Item coordinate data:
◆ ◆ ◆ ◆ ◆
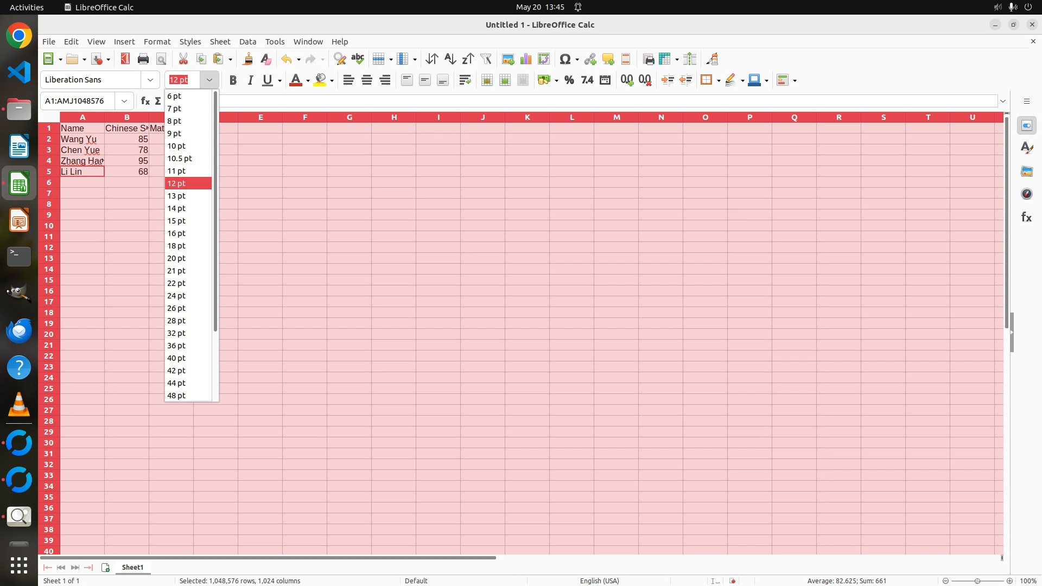The width and height of the screenshot is (1042, 586).
Task: Open the Functions sidebar panel
Action: coord(1026,217)
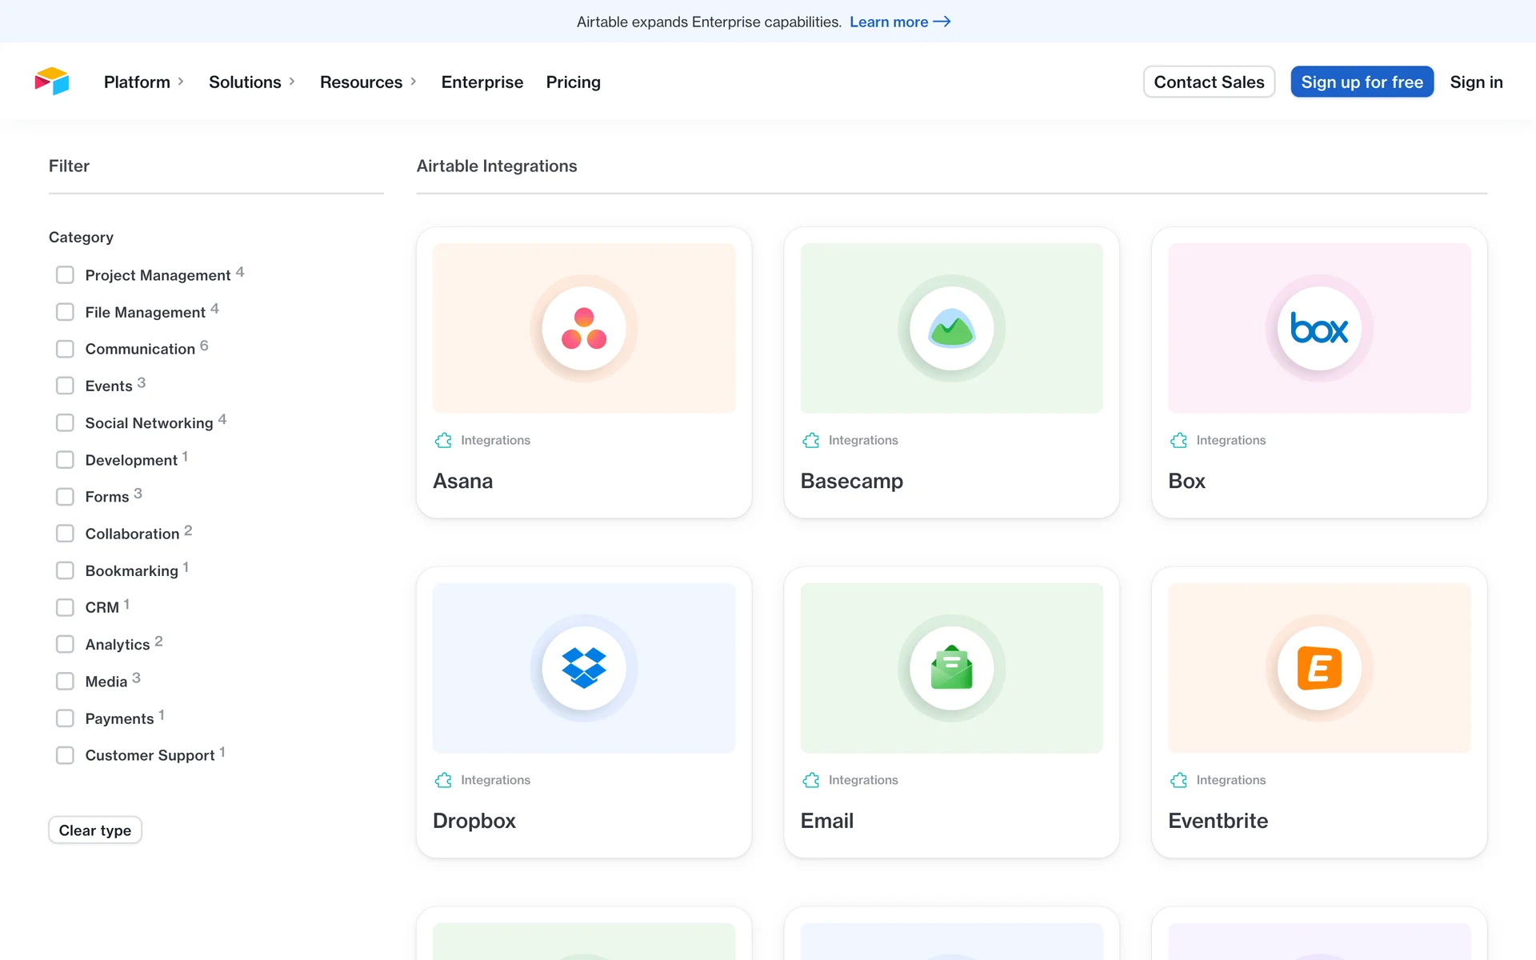Open the Asana integration logo
1536x960 pixels.
[584, 329]
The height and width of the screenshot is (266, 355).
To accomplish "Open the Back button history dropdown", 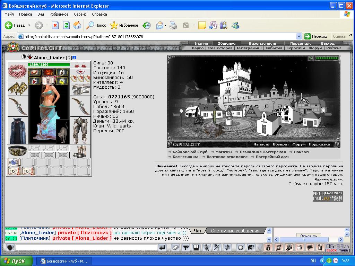I will (29, 25).
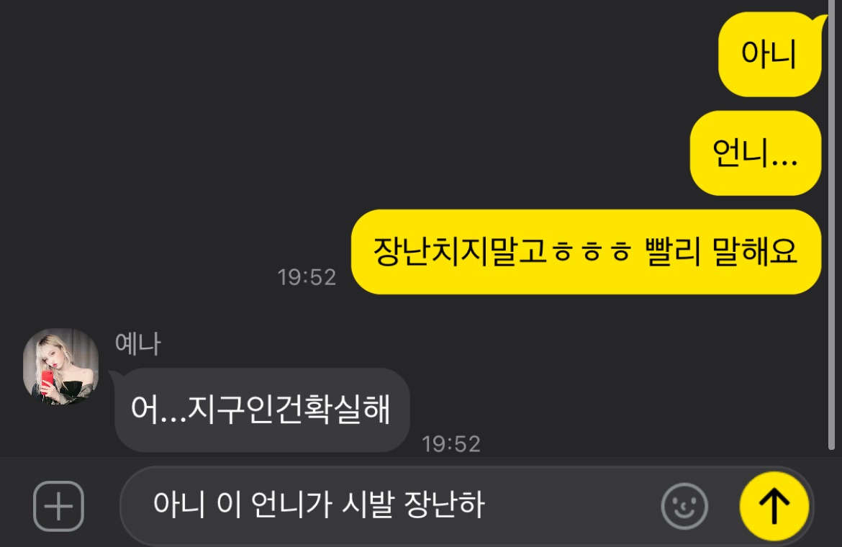
Task: Click 장난치지말고 text in the yellow bubble
Action: 460,251
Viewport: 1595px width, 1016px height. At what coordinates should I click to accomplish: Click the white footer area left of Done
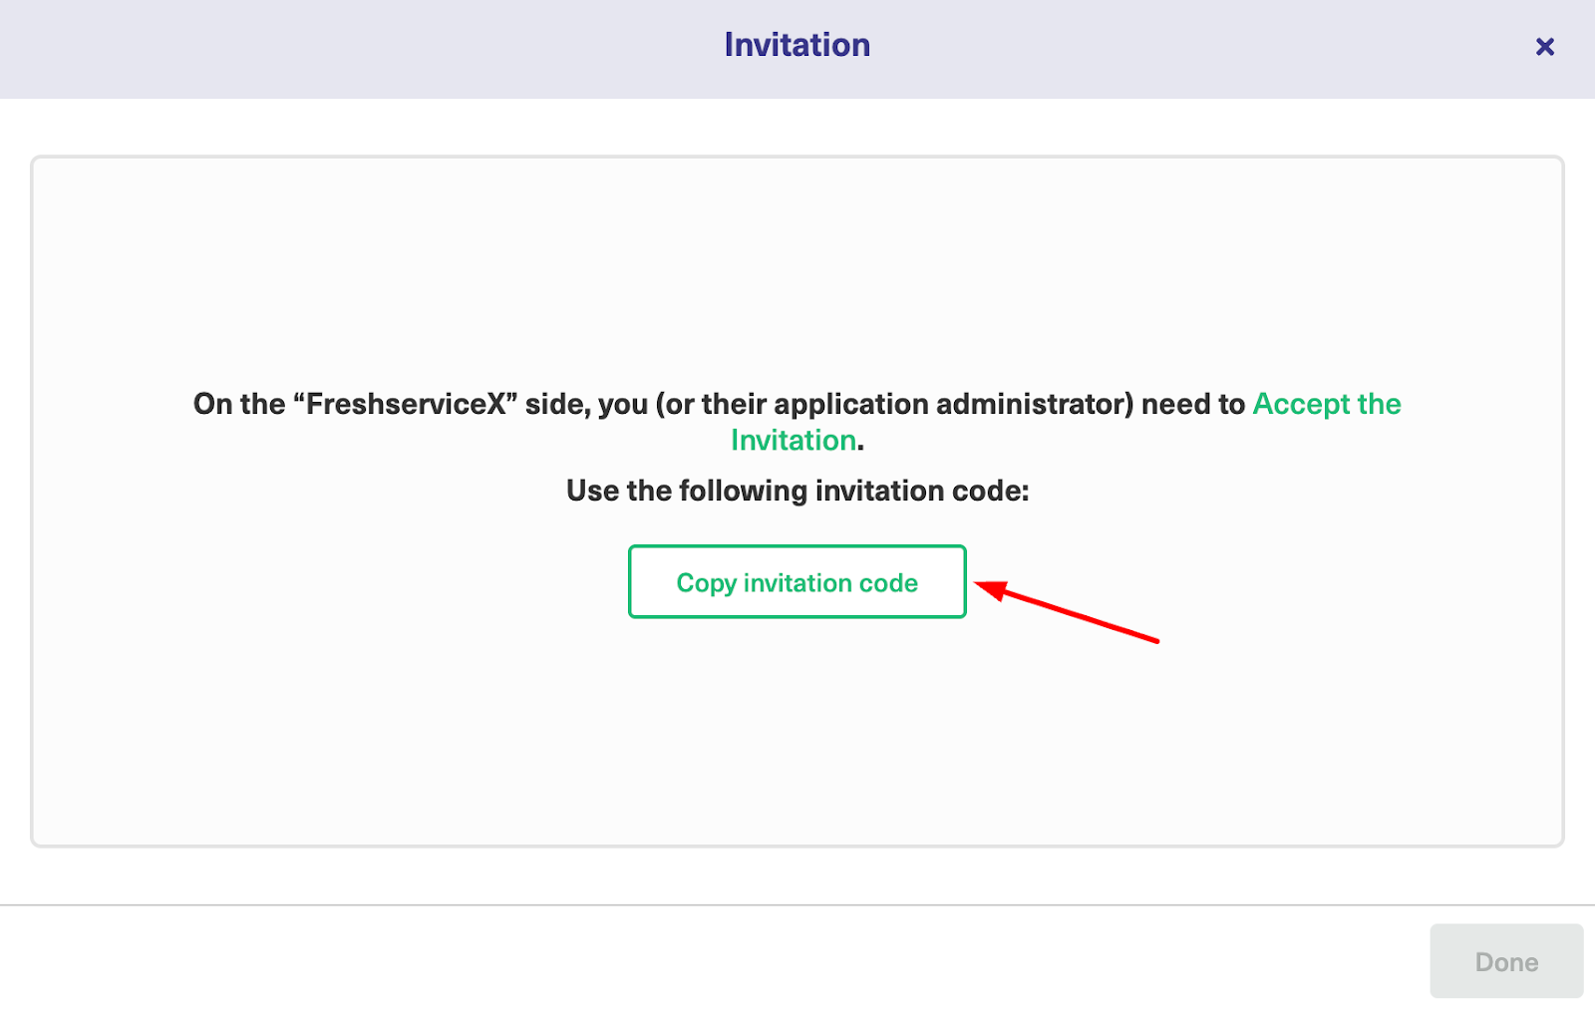(698, 961)
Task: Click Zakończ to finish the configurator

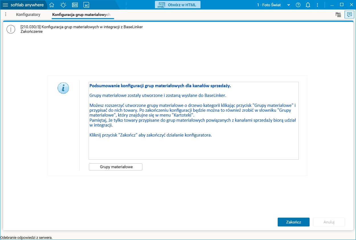Action: [x=293, y=222]
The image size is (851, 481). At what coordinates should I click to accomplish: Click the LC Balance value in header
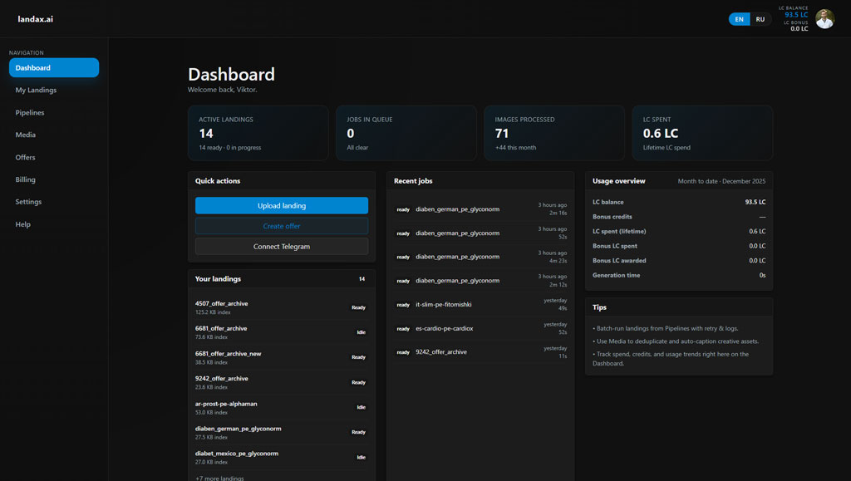[795, 15]
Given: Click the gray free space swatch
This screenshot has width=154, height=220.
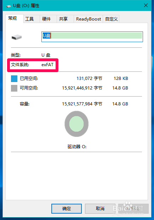Looking at the screenshot, I should [x=14, y=88].
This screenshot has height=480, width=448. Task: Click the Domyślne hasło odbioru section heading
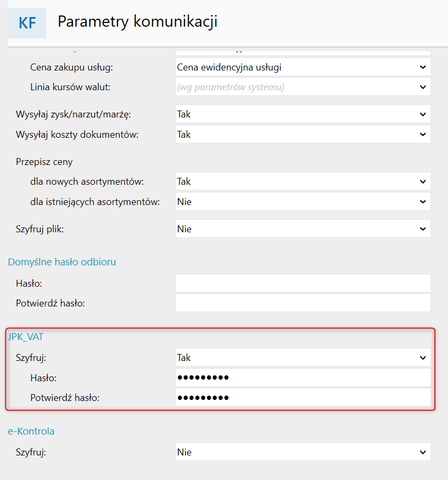pos(62,262)
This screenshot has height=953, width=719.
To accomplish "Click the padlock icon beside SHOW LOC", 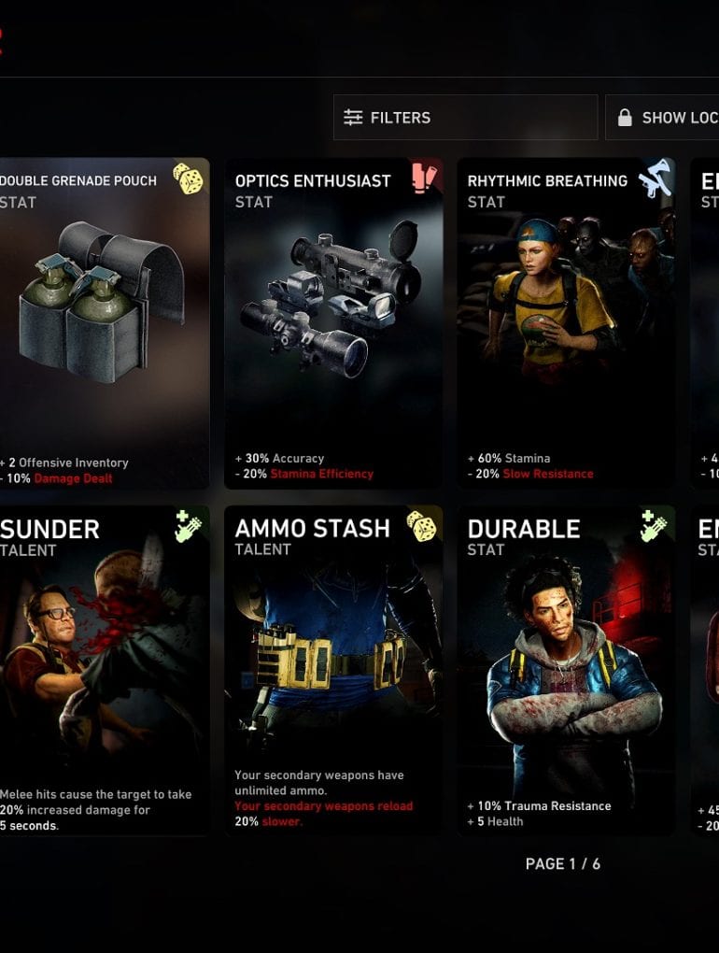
◆ ◆ ◆ ◆ ◆
- **SHORT PROBLEM**
Transcribe the lines that begin at the line containing "Task: Click Zakończ" and stop after the line containing "pos(62,262)", keeping both of those lines. Leave the pictures out of your answer.

- **TASK ANSWER**
Task: Click Zakończ to finish the configurator

Action: [x=293, y=222]
The image size is (851, 481). At what coordinates should I click to accomplish: Click the LC Balance value in header
[795, 15]
Given: Click the gray free space swatch
This screenshot has width=154, height=220.
Looking at the screenshot, I should [x=14, y=88].
This screenshot has height=480, width=448. Task: Click the Domyślne hasło odbioru section heading
pos(62,262)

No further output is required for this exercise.